“Cuaderno de ruta”, de Francisco Javier Guerrero Cano

24/04/2014

Joaquín Pérez Azaústre.

“Puedo escribir los versos más vivos esta triste noche”, escribe Francisco Javier Guerrero Cano, en uno de los homenajes más hondos y reconocibles de este Cuaderno de viaje, y es verdad. Puede escribirlos y los escribe, a lo largo de una cartografía sentimental que es un descubrimiento de la propia escritura. Entre Budapest y Praga, el río y la memoria, un Danubio oscuro que bascula también entre los polos de su autor, como un péndulo acuoso que sólo se desvela en la otredad. ¿Somos lo visible o su contrario, la explicación agónica del mundo o una melancolía como fino equipaje?

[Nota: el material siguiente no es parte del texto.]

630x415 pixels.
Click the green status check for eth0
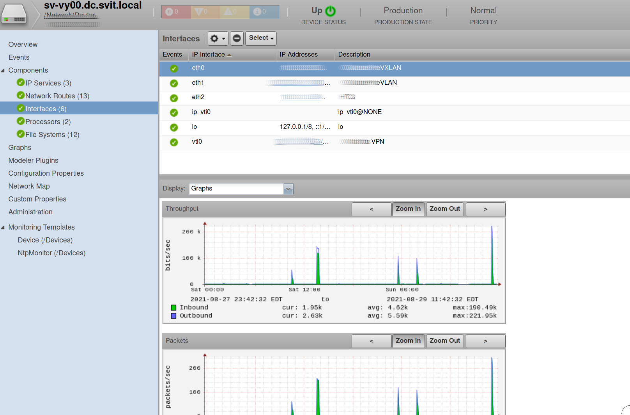174,69
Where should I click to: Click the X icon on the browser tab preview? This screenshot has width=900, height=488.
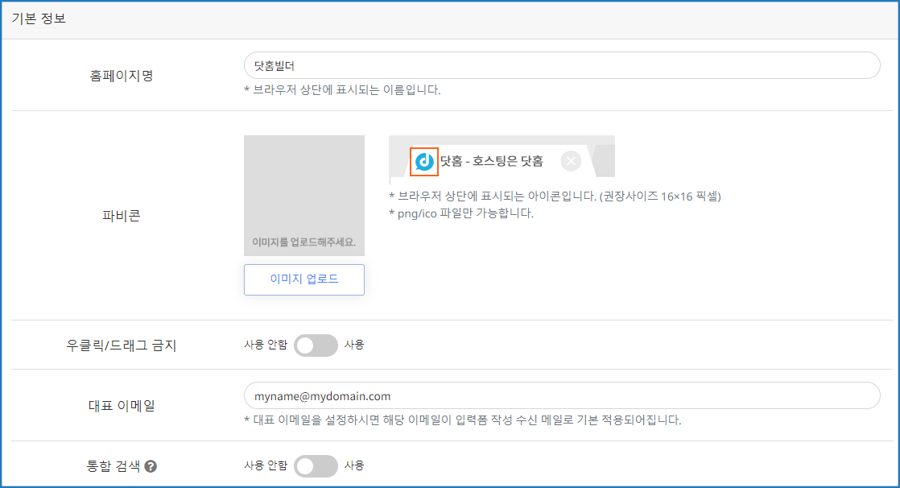click(x=571, y=161)
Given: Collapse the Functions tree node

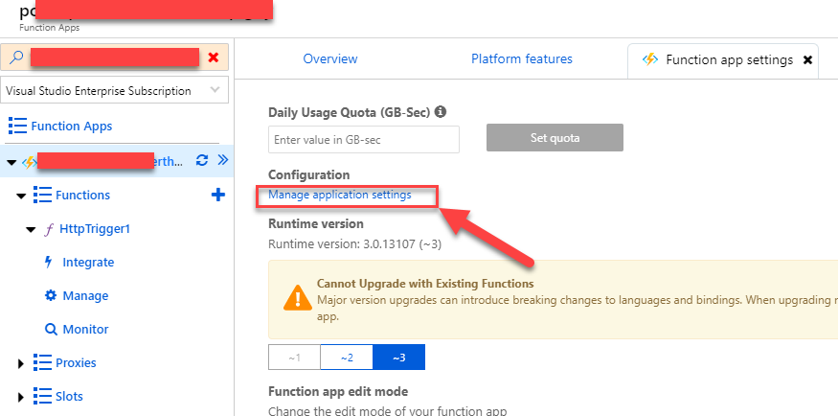Looking at the screenshot, I should (x=21, y=196).
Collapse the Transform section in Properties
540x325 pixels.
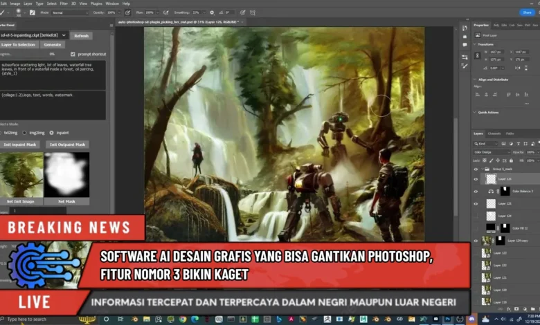pyautogui.click(x=476, y=44)
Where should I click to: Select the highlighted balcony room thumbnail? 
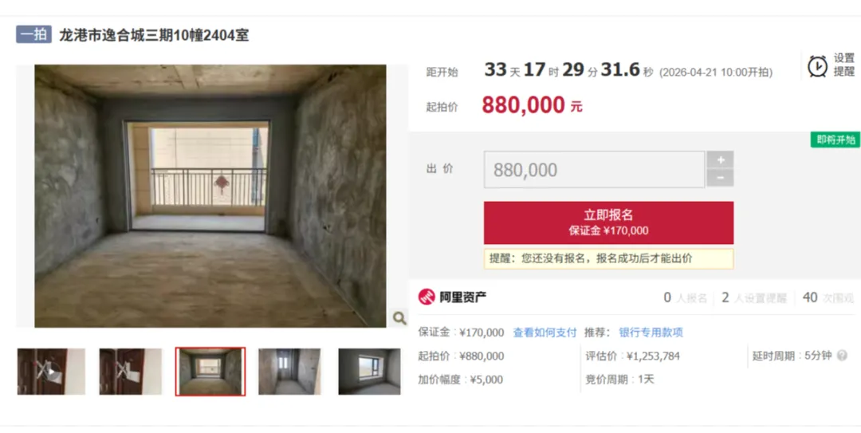(x=210, y=372)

He tenido la suerte de ir conociendo la poesía de Francisco Javier Guerrero Cano desde hace más de diez años: de forma intermitente, siempre a través del correo electrónico, sin que haya mediado, incluso, un encuentro personal. Nuestra relación se parece más a una interminable amistad epistolar, muy fiel pero con grandes pausas, que reaparece siempre en el confín de tiempo más reciente para traerme no sólo una nueva carta de Francisco y su poesía más última, sino también el recuerdo de quien yo era en nuestro último contacto, seguramente no hace demasiados años, pero sí los bastantes como para tener en cuenta la distancia que también me separa de mí mismo, del yo mismo que fui mientras leía aquellos poemas. Precisamente aquí radica gran parte de la dimensión semántica de este Cuaderno de viaje que ahora abandona su espiral de escritura perpetua, con apariciones electrónicas, para volcarse felizmente en el papel: en la capacidad para vernos, para recocernos, tal como hemos sido y como somos, como nos vimos antes y también como nos miró el propio devenir del río, nombrado y perfilado en el Danubio, que siempre nos devuelve una imagen difusa del recuerdo.

Escribe Francisco Javier Guerrero Cano, en uno de los poemas fundamentales para entender el nervio de este libro: “Fue tan hermoso ese lugar / porque al extender los brazos en cruz / pude tocar las paredes a mis lados. / Y hoy cuando miro esa fotografía /

me parece que la sostengo yo desde dentro”. Escribir no sólo es situarse, encontrar un espacio y su acomodo, ese poder “tocar las paredes a mis lados”, sino también recordar, más adelante, que el posicionamiento fue posible, para poder mirarlo “desde dentro”, para entender que la propia escritura dar la vuelta también a lo tangible, la superficie más sonora de las cosas, para también poder sostenerla “desde dentro”, y mirar “desde dentro”, habitando también esa fotografía del poema que ahora es vida interior más allá de la imagen. No es, la de Francisco Javier Guerrero Cano, una poesía de la imagen, aunque cuando aparece lo hace con justeza y precisión, sino más bien una especie de indagación reflexiva sobre el propio acto de escribir, que es una extrañeza de vivir.

Ciudades como libros y libros como puños, homenajes velados, citas interrumpidas, poesía existencial. Algo de la vieja mirada continental imaginada en la bruma de las conversaciones, sobre el mármol ajado de los cafés magníficos, tiene este Cuaderno de ruta tan centroeuropeo como extraño, perturbador y lúcido. A Francisco Javier Guerrero Cano, con una estética consciente de sus propios vaivenes, no le preocupa tanto la dicción de los versos como la perfección de una ansiedad minimalista a veces, entrecortada y rítmica, furiosa, evocadora siempre y sensorial, geológica también, de un paisaje turbio como radiografía de una escritura original y auténtica.